What’s in a Decade?
In this Boomer-proclaimed “Internet Age,” we have seen a variety of trends come and go. But, then again, isn’t that what made the 2010’s unique?
From internet hits such as Gangnam Style and Grumpy Cat to fashion trends including cropped tops and mom jeans, this decade has been filled to the brim with controversy and mindless-fun.
This decade has witnessed a heightened awareness in issues affecting millions, if not billions of people, spanning from sexual harassment to race and gender-based controversies. For the first time in Hollywood, victims of prejudice and assault had their voice truly listened to (although we still have a ways to go in 2020).

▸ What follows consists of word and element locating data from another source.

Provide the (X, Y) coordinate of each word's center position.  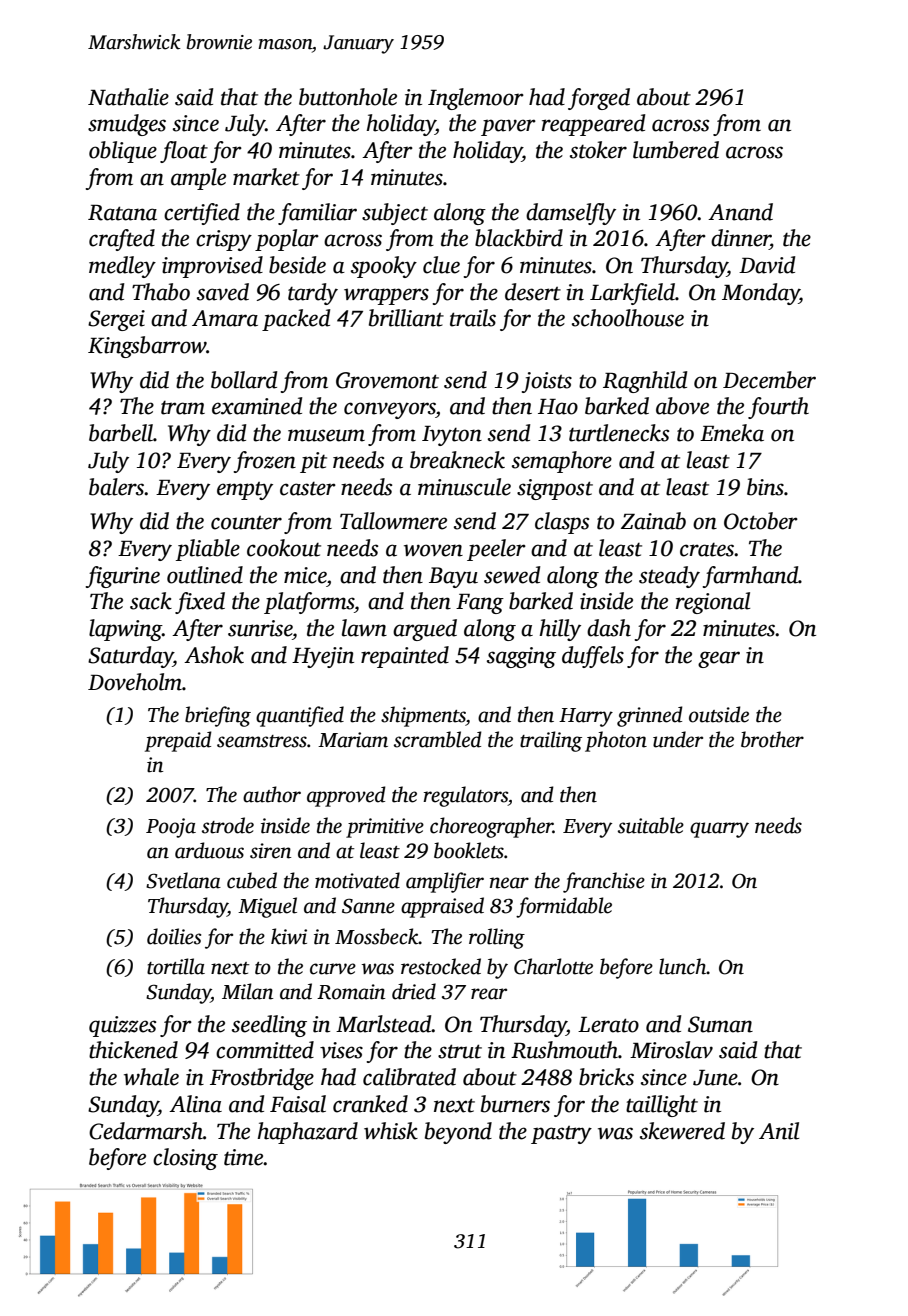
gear (719, 659)
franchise (604, 882)
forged (599, 99)
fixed (200, 603)
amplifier (445, 882)
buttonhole (348, 97)
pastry (561, 1135)
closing (185, 1159)
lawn (364, 628)
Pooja (171, 828)
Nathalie (128, 97)
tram (183, 408)
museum (326, 435)
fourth (778, 408)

In 2016, America saw its first TV businessman take office, which defined the 2010’s in and of itself and changed the way the presidency was truly orchestrated. “Fake news” became a headliner, and this era of misinformation was only amplified as the decade progressed.
For many New Yorkers the 2010s appeared to be the height of post-modernist culture. Trends seemed to lose originality, and we saw the revival of multiple fashion staples that originally saw their glory days in the ’80s. Even activist movements seemed to resurface, such as climate change rallies and protests that originally made headlines back in the ’90s. In this post-9/11 world, everything is so much safer and more regulated, but it seems like paranoia is only increasing. The rise of technology brings with it issues that people just don’t know how to comprehend yet.
“Personal information is so easy to access online now. I go to crazy lengths to make sure I’m using trustworthy sites that can’t hack into my photos and contacts and such,” says Mateo Lizcano, a sophomore vocal major at Frank Sinatra School of the Arts.
He says that younger kids who never knew life without an iPad just don’t understand the risk.
“Their tablets are replacing diaries and physical games, too. My cousin asked me to play Crazy 8’s with him, but that meant having to download an app instead of just using a deck of cards. I think that sometimes I’m addicted to my phone, and I don’t wanna sound like a boomer, but it’s nothing compared to kids who were born in the late 2000s and 2010s. They just can’t live without technology; they’ve become so annoying, unaware and ignorant. It’s concerning,” he added.
Remember a time when all we had in our home was a landline and a big box TV? Now, the standard for lower-income families stretches far beyond what even middle-class families were able to afford fifteen years ago. The price of keeping up with the times does not seem to be dwindling.
Along with the increased use of technology came bizarre trends and memes that constantly changed with the wind. The term “influencer” was coined to describe Youtube stars and Instagram pages with millions of followers.
“Hate it or love it, internet humor has really come a long way. It used to be that you’d see a well-crafted picture with a unique set-up and funny punchline, but now all that’s popular is a bunch of different versions of a toaster just sitting on a counter with a stupid caption like ‘Let’s get this bread’ and everyone finds it hilarious,” Celina Randazzo, a senior vocal major at Frank Sinatra School of the Arts said.
“These posts are being pumped out so fast it’s hard to keep up. I feel like my attention span has gotten the short end of the stick these past few years,” she added.
Along with a shortened interest in hand-crafted memes, this decade has been associated with “snowflakes” and groups of people getting everything they want.
This decade has also seen a major shift in vocabulary and what people deem appropriate. Kids are exposed to graphic material at a really young age because many parents don’t monitor their internet activity. It’s so easy to just mindlessly sit your kid in front of an iPad and get back to work than it is to talk to them. Children watch inappropriate content all the time and use curse words and certain profane gestures with their family and friends constantly.
“Cursing is so apparent with this younger generation. I curse constantly and no one says anything about it. Hell, even my teachers curse and play stuff that uses bad language,” Ana Popovic, a junior vocal major at Frank Sinatra School of the Arts said.
“I even say slang that adults can barely comprehend like ‘oof’ and ‘periodt’ in my everyday life. When I say ‘that’s the wave’ to agree to something no one even bats an eye, it’s crazy. My parents just don’t enforce rules anymore or language barriers. This is just the decade of no one caring what others do,” she added.
This decade has been defined by many different things, including fleeting trends, internet oddities, and political firsts. Not only have people changed in the 2010s, but the rapid pace in which trends have shifted is monumental, and is defining in itself.
Mateo put it best when he said: “The best thing about this decade is that it’s over!”